(Source data)
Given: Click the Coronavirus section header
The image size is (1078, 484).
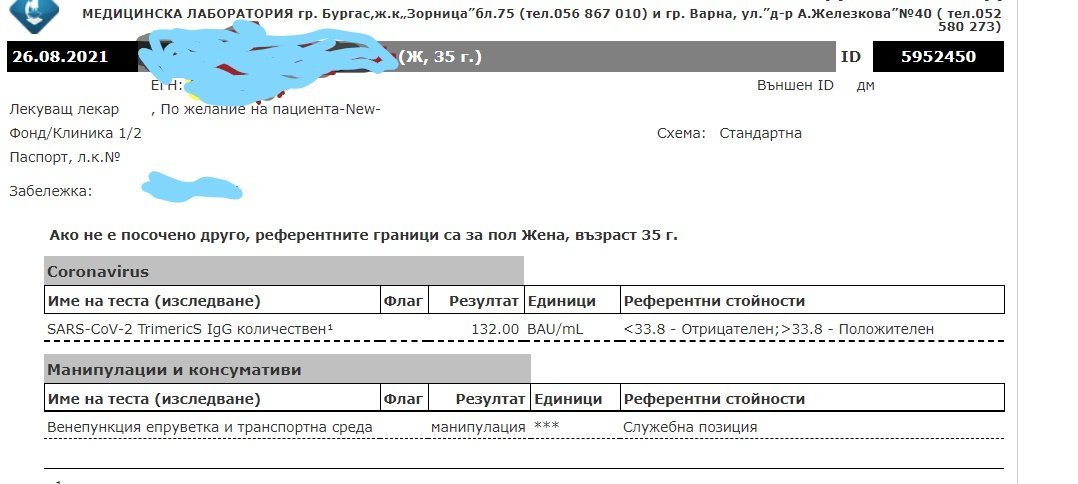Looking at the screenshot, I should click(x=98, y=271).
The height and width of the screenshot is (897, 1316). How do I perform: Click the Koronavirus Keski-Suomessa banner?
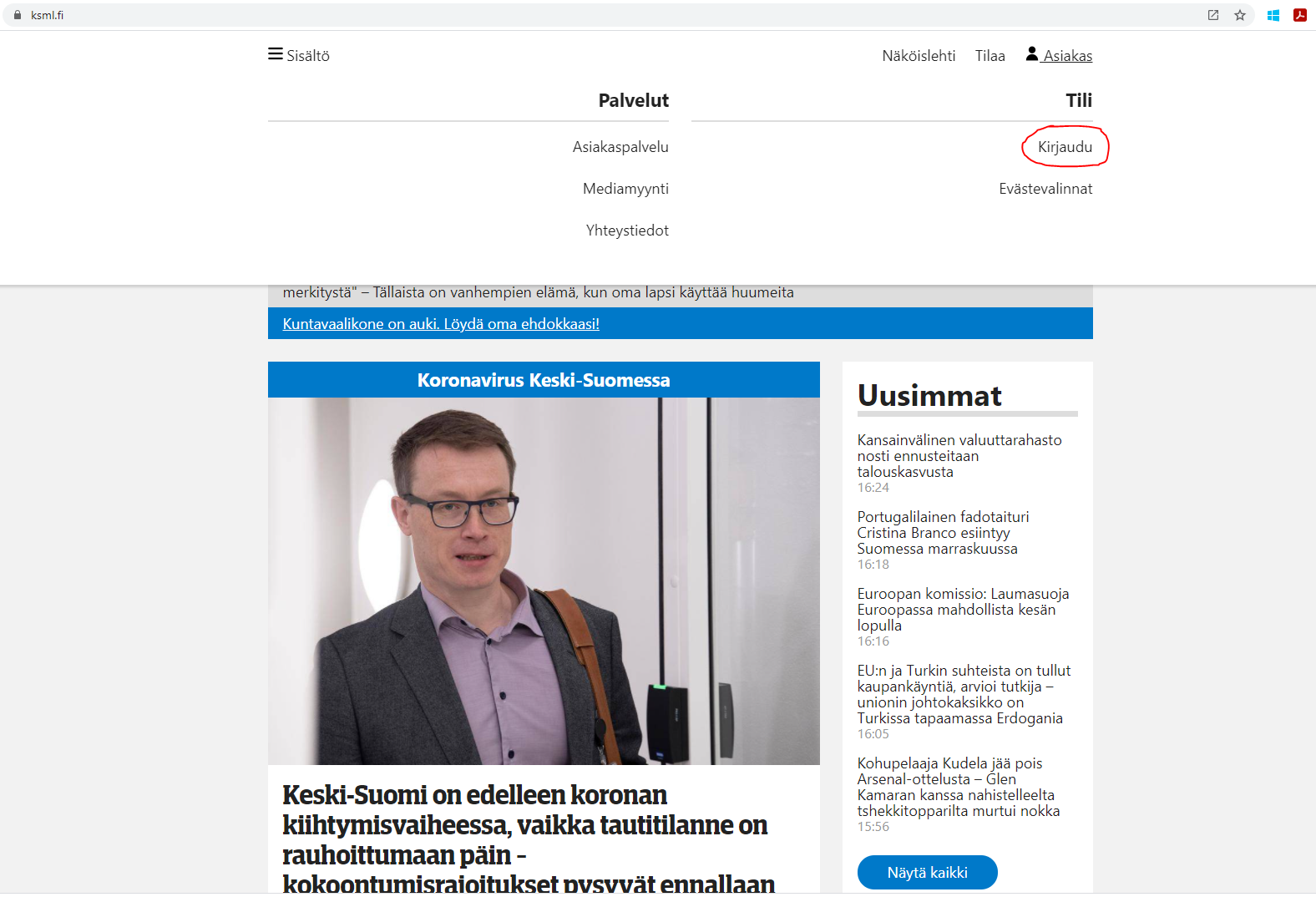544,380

---

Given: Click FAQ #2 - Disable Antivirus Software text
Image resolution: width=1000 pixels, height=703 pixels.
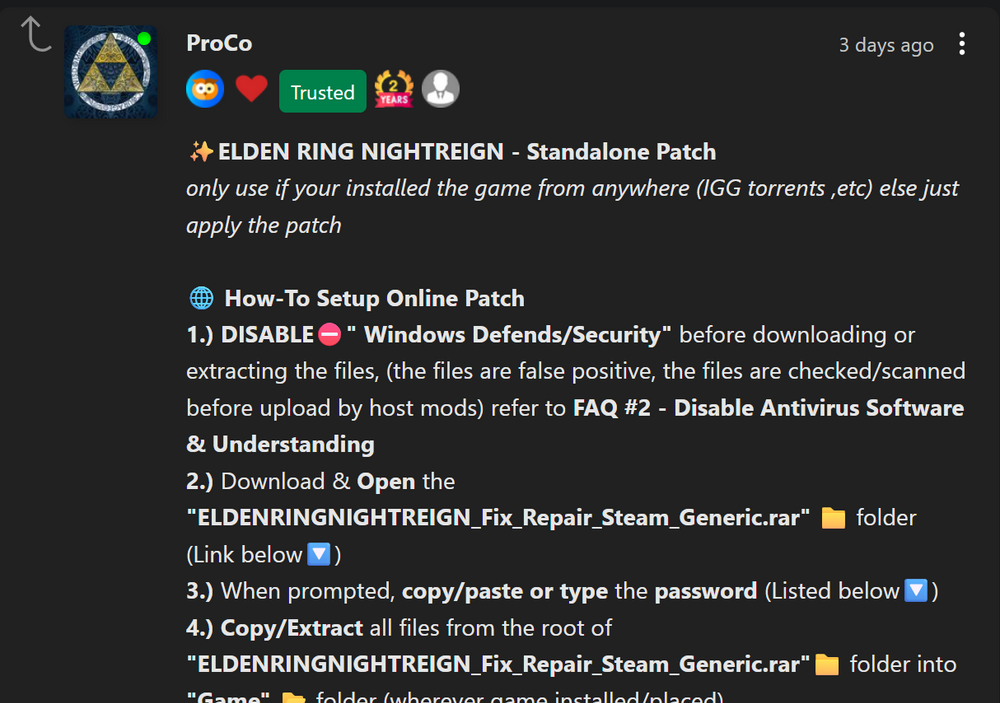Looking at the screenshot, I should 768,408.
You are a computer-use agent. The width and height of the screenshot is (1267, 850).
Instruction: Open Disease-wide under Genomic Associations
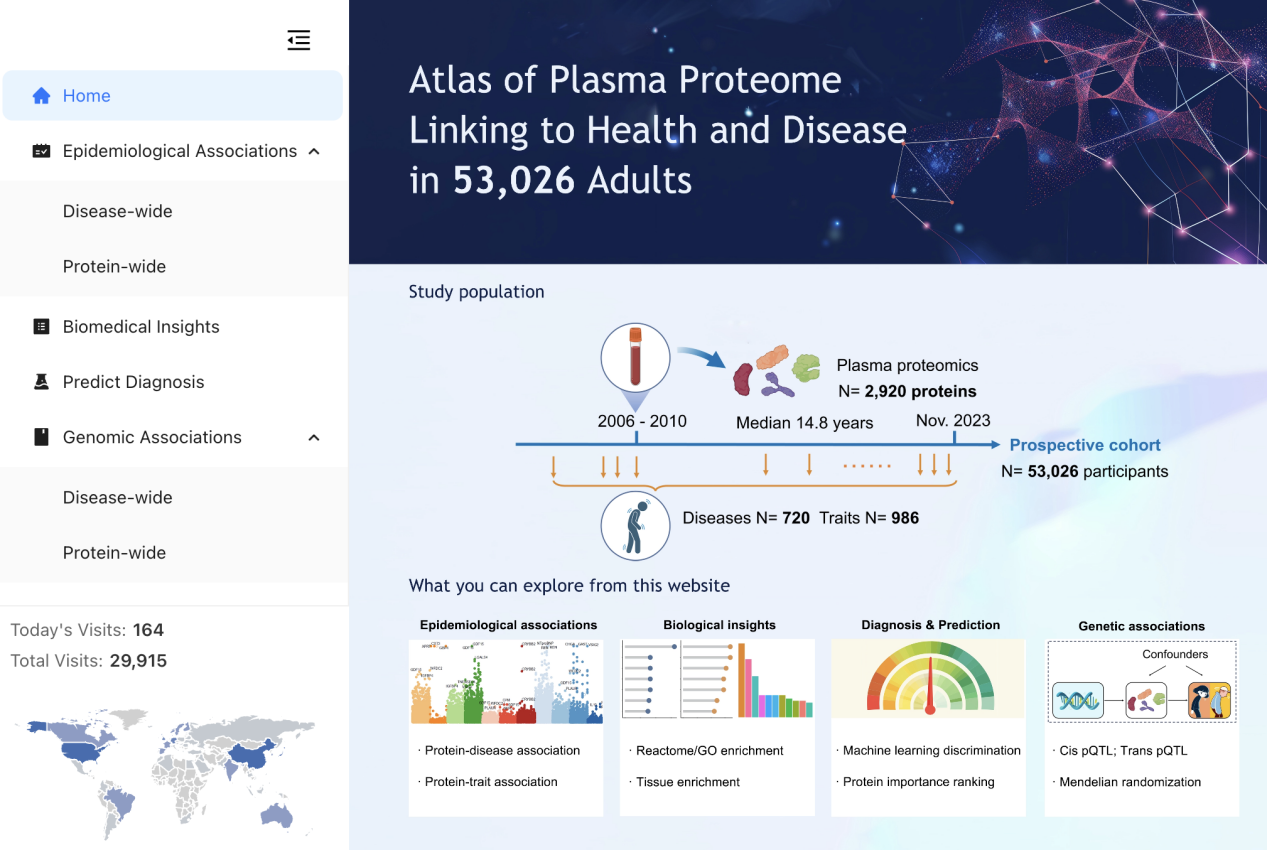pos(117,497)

...

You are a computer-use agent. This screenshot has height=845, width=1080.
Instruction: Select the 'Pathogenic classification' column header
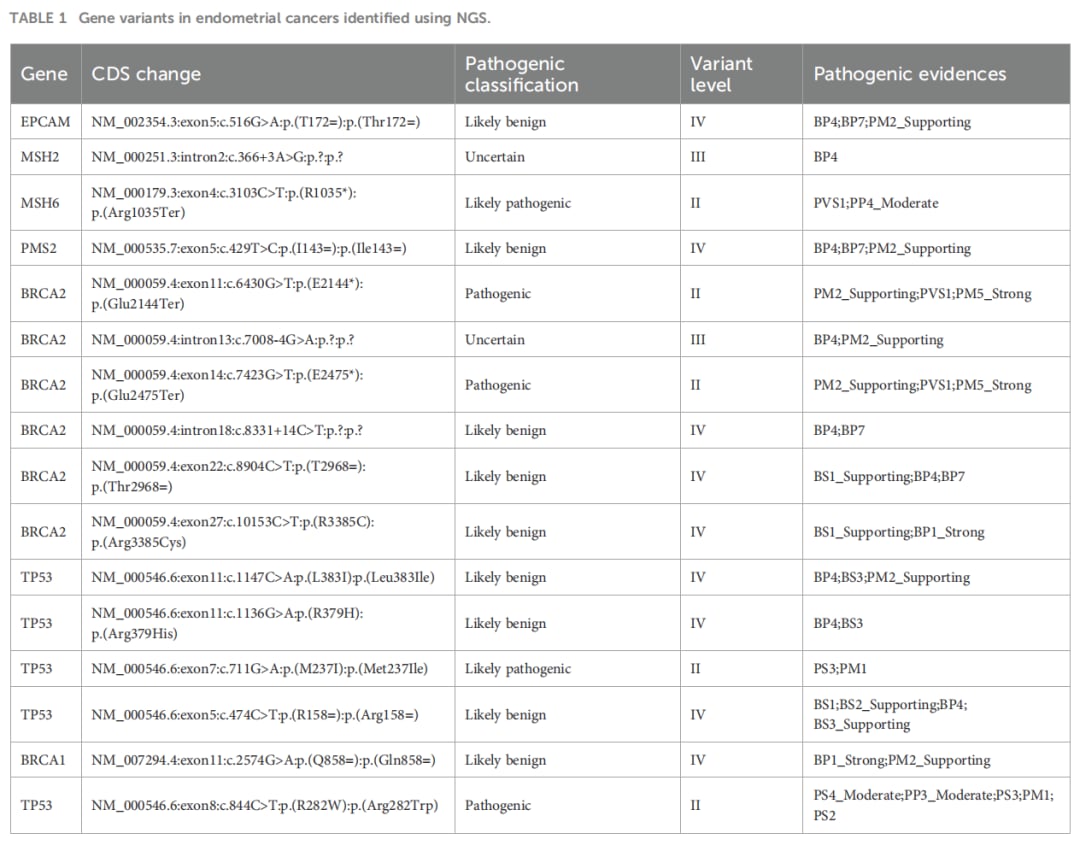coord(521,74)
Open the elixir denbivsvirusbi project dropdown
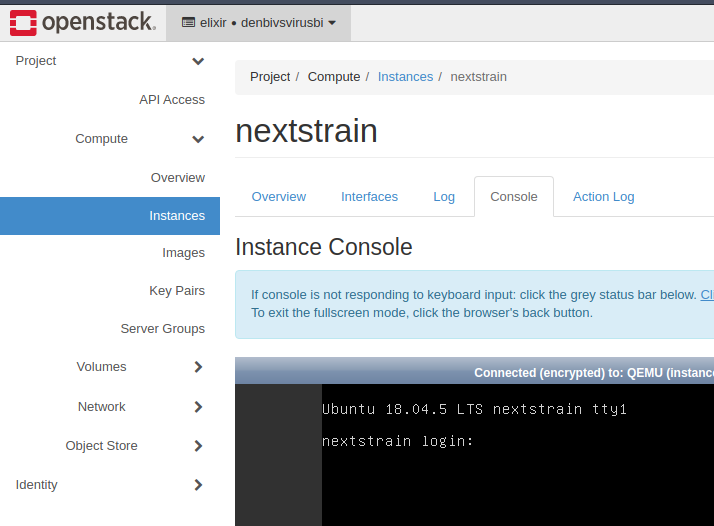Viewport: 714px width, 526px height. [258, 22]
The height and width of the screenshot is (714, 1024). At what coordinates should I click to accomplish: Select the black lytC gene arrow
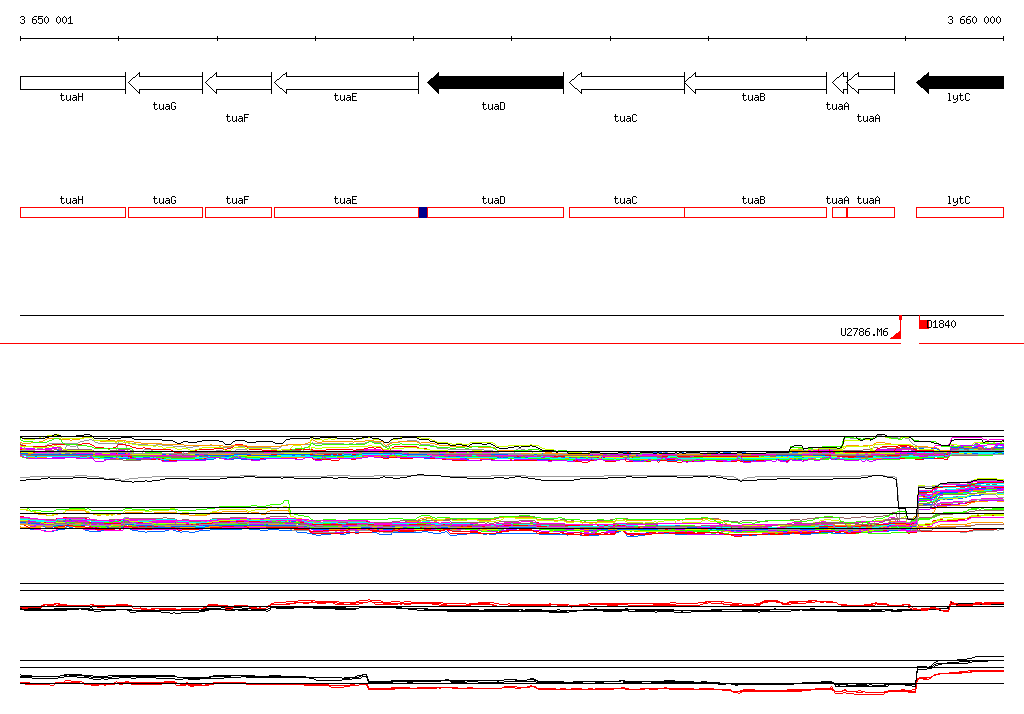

Your task
Lines wanted from the entries above: the one with "You are a computer-use agent. This", the one with "The height and width of the screenshot is (714, 1024).", and all lines between. Please copy them exactly, without the pictures and without anything else.

Exercise solution
You are a computer-use agent. This screenshot has height=845, width=1080.
Instruction: Select the 'Pathogenic classification' column header
coord(521,74)
Open the elixir denbivsvirusbi project dropdown
Viewport: 714px width, 526px height. [258, 22]
The height and width of the screenshot is (714, 1024). At what coordinates should I click to accomplish: Select the black lytC gene arrow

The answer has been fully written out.